Ma Circe è davvero il mostro che ricordiamo?

Come in tutte le storie narrate da terzi, manca sempre la “campana” principale a dare la sua versione e la Miller le dà proprio questa possibilità, così che possa raccontarsi attraverso un romanzo forte.

[…]Tutta la mia vita non era stata che tenebre e abissi, ma io non ero parte di quelle acque scure. Ero soltanto una delle creature che le abitavano”
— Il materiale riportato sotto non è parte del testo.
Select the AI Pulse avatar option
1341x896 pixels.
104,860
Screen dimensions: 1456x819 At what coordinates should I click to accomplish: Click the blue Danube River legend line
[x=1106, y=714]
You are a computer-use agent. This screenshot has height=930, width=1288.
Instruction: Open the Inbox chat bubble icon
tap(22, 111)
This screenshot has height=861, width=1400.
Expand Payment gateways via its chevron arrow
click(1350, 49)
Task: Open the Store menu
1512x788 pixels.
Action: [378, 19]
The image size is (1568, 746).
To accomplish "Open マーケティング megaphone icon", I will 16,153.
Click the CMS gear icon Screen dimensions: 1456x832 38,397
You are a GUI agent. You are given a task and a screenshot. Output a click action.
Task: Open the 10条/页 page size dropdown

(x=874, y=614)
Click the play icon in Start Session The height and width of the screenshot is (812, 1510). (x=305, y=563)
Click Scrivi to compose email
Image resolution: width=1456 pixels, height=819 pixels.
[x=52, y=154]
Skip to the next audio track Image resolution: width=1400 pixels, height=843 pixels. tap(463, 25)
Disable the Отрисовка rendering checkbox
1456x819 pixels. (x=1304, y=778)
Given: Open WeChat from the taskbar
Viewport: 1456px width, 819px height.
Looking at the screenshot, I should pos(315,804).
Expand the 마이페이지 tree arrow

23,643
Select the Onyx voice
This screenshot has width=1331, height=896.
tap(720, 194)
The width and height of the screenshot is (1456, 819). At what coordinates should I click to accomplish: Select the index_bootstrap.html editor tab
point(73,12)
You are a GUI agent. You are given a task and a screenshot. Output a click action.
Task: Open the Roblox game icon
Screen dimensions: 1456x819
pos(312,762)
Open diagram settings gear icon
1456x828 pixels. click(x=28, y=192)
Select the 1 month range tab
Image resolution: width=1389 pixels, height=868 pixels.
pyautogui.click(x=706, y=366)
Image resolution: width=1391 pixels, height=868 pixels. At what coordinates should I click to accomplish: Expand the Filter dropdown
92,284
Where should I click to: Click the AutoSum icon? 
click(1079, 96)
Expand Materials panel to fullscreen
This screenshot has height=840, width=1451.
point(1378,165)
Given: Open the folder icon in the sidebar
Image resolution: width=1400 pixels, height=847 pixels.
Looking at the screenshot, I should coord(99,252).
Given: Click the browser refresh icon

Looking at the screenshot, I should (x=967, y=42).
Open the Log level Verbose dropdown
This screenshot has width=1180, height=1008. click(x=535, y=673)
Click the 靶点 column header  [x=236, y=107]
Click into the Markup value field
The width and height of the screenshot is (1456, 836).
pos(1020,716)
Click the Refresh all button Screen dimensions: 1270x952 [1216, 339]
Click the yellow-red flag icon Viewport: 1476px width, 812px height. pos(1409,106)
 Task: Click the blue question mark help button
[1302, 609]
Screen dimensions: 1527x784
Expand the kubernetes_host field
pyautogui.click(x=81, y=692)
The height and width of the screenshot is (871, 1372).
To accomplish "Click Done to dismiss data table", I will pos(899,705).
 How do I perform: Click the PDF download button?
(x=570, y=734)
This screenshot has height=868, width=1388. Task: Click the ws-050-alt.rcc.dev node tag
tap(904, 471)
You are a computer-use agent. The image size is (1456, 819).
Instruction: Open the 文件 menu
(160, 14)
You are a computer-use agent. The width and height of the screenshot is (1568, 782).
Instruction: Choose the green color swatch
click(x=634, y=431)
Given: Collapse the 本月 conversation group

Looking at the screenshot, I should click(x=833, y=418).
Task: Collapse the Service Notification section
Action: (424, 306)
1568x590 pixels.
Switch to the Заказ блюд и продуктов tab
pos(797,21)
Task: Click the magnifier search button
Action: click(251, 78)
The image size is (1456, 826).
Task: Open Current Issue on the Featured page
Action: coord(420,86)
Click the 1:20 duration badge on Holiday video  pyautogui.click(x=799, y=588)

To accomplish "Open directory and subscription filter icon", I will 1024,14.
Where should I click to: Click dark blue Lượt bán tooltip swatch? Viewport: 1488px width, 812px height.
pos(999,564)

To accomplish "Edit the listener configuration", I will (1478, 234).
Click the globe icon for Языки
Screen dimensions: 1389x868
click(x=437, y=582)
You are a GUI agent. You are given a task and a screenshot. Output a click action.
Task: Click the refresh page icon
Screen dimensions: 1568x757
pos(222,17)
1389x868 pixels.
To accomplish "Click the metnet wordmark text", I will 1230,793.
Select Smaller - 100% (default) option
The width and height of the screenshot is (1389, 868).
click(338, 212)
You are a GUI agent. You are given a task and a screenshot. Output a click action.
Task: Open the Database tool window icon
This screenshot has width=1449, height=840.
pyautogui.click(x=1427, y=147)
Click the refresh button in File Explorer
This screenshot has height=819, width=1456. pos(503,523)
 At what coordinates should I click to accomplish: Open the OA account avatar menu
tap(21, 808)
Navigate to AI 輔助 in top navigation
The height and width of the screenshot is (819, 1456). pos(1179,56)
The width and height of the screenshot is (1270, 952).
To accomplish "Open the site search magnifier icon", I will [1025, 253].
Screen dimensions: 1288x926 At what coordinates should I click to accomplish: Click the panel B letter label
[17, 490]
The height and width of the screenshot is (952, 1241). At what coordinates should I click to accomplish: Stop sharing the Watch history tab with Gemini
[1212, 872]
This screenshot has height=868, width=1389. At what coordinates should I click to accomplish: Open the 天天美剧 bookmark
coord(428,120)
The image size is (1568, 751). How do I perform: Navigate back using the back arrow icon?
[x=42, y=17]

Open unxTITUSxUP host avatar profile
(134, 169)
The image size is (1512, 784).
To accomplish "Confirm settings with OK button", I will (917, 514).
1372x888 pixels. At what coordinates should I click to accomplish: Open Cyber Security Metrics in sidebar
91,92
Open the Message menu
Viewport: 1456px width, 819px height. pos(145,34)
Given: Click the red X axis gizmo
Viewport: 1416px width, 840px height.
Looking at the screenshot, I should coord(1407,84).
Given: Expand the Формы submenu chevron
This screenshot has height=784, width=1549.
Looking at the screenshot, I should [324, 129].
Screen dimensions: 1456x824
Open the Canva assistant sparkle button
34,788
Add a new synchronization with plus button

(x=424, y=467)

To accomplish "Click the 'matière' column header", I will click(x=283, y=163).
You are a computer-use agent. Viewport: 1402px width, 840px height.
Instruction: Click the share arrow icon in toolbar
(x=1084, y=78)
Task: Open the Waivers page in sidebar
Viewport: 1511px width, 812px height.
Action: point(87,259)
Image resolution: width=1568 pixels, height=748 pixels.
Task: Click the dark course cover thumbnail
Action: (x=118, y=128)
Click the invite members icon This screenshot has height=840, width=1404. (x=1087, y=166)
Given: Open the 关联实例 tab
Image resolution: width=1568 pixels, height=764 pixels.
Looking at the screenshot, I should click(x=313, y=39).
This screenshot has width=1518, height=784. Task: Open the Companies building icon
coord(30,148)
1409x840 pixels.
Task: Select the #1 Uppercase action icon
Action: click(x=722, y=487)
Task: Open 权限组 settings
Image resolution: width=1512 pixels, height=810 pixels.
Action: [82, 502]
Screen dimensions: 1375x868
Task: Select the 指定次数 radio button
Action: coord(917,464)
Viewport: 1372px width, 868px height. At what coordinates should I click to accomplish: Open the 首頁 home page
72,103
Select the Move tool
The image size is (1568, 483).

Circe è per metà divina, eppure questa “mezza divinità” le pesa, la fa sentire diversa, non capita. Si rende da subito conto che l’odio e l’indifferenza che la circondano non fanno per lei.

Troppo empatica, troppo ingenua, troppo curiosa. La solitudine sarà sua compagna sull’Olimpo e nel suo esilio sull’isola di Eea, la spaventerà, ma allo stesso tempo la renderà libera di essere ciò che è realmente.
Forte e fragile allo stesso tempo, emblema della donna che lotta per ciò in cui crede e per chi ama, una donna che ha subito degli abusi e da questi si è creata una corazza, un’armatura: la sua magia la protegge dal male esterno.

Ma sarà l’amore che le farà accettare la sua essenza, rendendola la grande e potente Circe: emblema della donna che non ha bisogno di nascondere le sue debolezze per imporre la sua grandezza.